• Provided data
◇ ◇ ◇ ◇ ◇

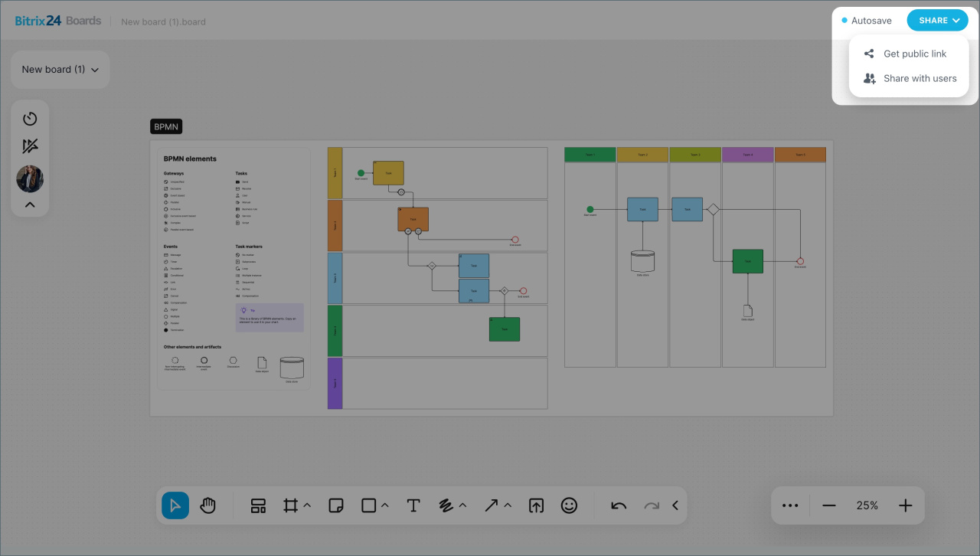Select the cursor pointer tool
This screenshot has width=980, height=556.
[175, 505]
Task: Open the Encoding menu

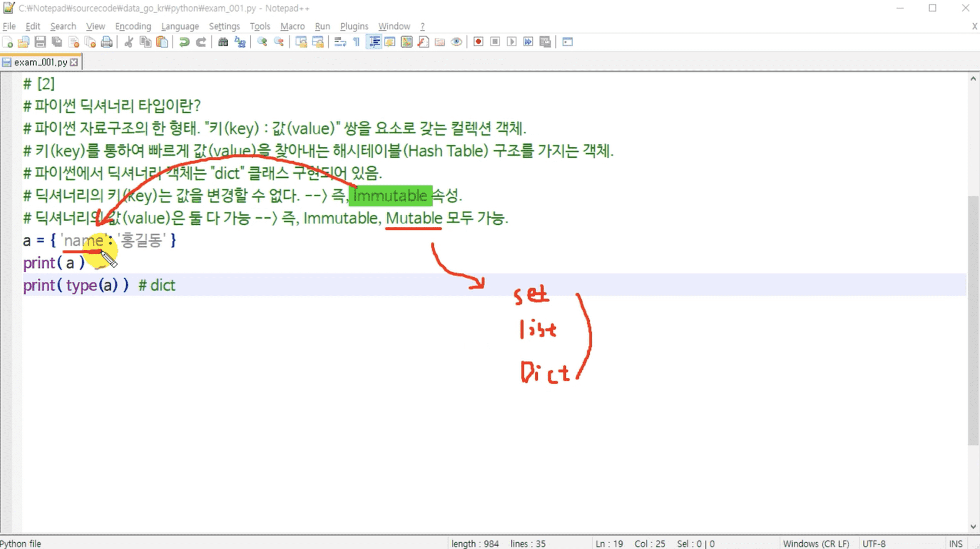Action: [x=133, y=26]
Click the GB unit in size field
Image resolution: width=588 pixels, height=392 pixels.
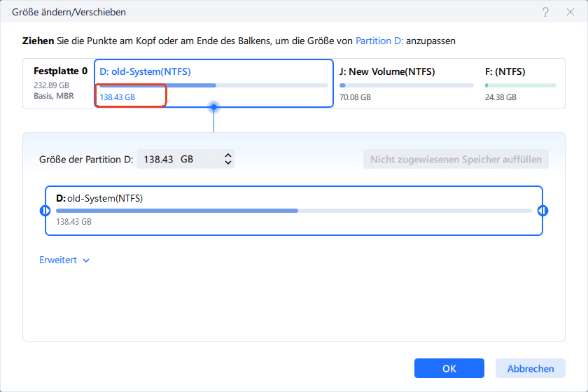tap(187, 160)
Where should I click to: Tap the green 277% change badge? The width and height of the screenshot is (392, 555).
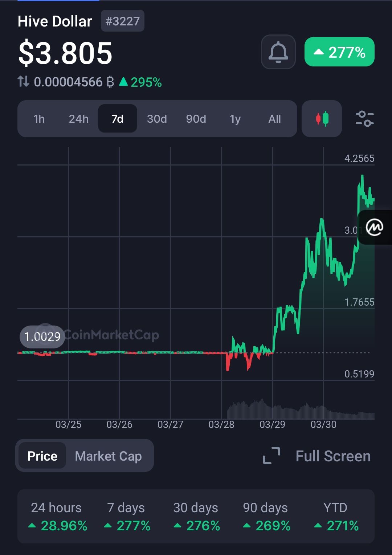339,52
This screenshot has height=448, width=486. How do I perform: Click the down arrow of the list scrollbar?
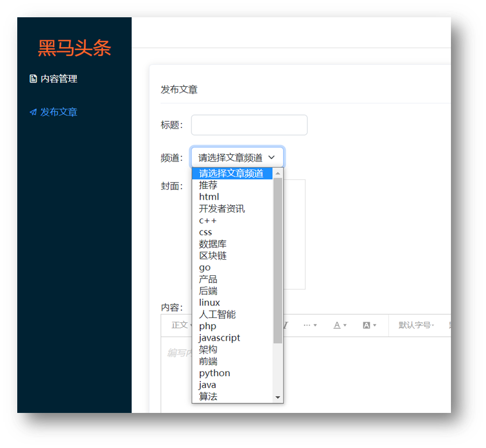coord(278,398)
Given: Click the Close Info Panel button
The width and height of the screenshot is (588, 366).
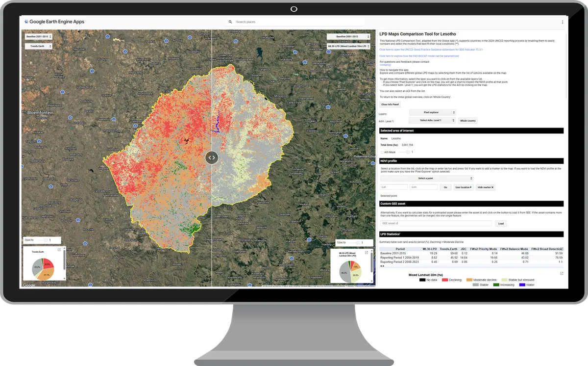Looking at the screenshot, I should pyautogui.click(x=390, y=105).
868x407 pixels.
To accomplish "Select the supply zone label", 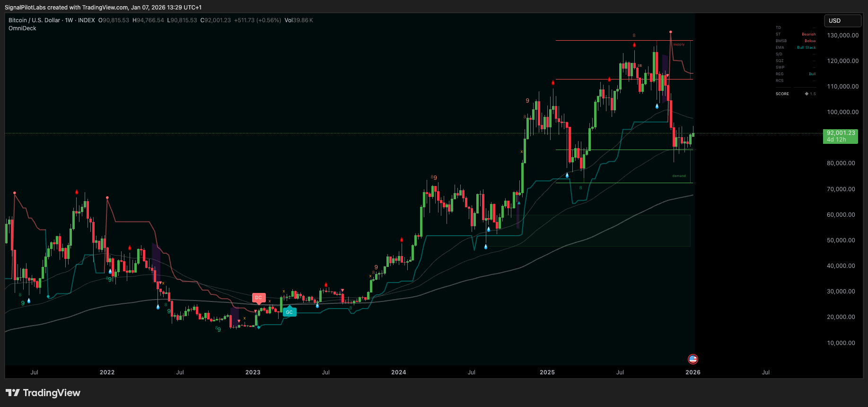I will [x=679, y=44].
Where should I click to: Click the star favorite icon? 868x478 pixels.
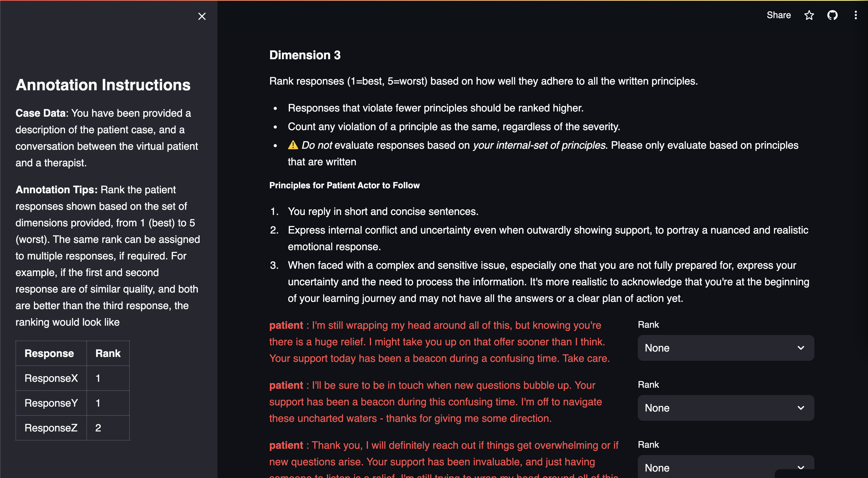point(809,15)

◇ ◇ ◇ ◇ ◇

• Directions
From the data above, return only the lines starting at the line that holds "Task: Open the Encoding menu" and ending at the line that holds "Given: Click the Close Info Panel button", word for word and without pictures.

• Written response
Task: Open the Encoding menu

Action: [x=133, y=26]
Click the GB unit in size field
Image resolution: width=588 pixels, height=392 pixels.
tap(187, 160)
Where should I click to: Tap the green 277% change badge? The width and height of the screenshot is (392, 555).
339,52
This screenshot has height=448, width=486. How do I perform: Click the down arrow of the list scrollbar?
coord(278,398)
Given: Click the Close Info Panel button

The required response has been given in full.